I was trying to work out how changing the length of my straight cut bands would affect the draw weight of my bands, and I couldn't find any meaningful qualitative data for the resistance of theraband Gold, so I decided to do some tests myself.










And these are the results I got. This is a typical rubber force - extension graph, where it is harder to stretch at first and gradually starts stretching further for a given change in force. It then starts 'stacking' at around 450%, where the force starts increasing rapidly. To estimate the pull weight of your straight cut therabands, calculate the extension of your bands at your draw,

= 100 * (draw length - band length) / band length.

Then approximate what the tension force in a 1cm strip of rubber at that extension would be, and multiply that force by the total width of your bands in cm. This will give a relatively accurate draw weight estimation.

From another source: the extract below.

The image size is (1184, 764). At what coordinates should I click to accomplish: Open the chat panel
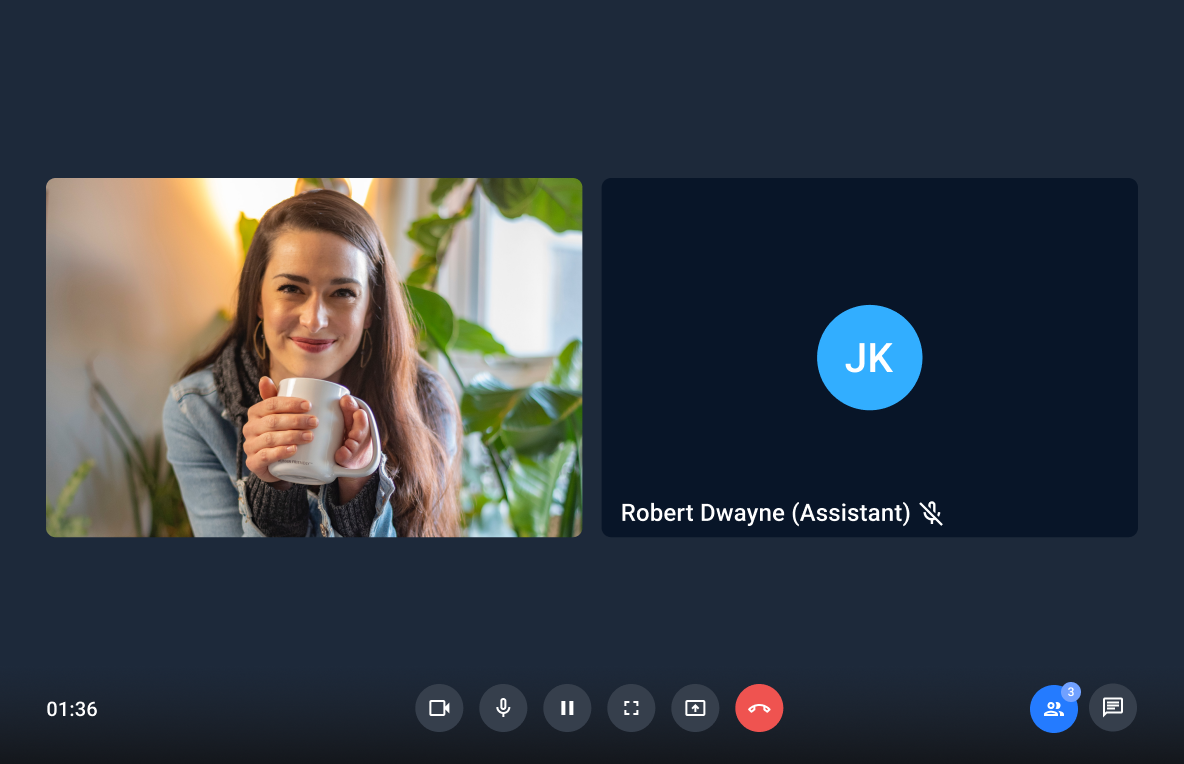click(x=1112, y=708)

Also, I'd like to add that the length of the bands is arbitrary, as long as draw length is changed by the same factor. To put the in context, if one shooter uses 10" long, 1" wide bands at a 30"draw, and another shooter uses 20" long, 1" wide bands at a 60" draw, they will both have the same draw weight.

Cheers,

Jack


----------



## Lee Silva (Feb 9, 2013)

Facts.... Me like em, facts. ..

Hi Jack.

Me blacksmith...Hammer no good for math...

So blacksmith like em, and thank em straight shootin Jack for sharing straight shootin math....

Thank you, Jack, for taking the time to share the fruit of your efforts.....

Lee


----------



## JohnKrakatoa (Nov 28, 2013)

thanks for the data man !


----------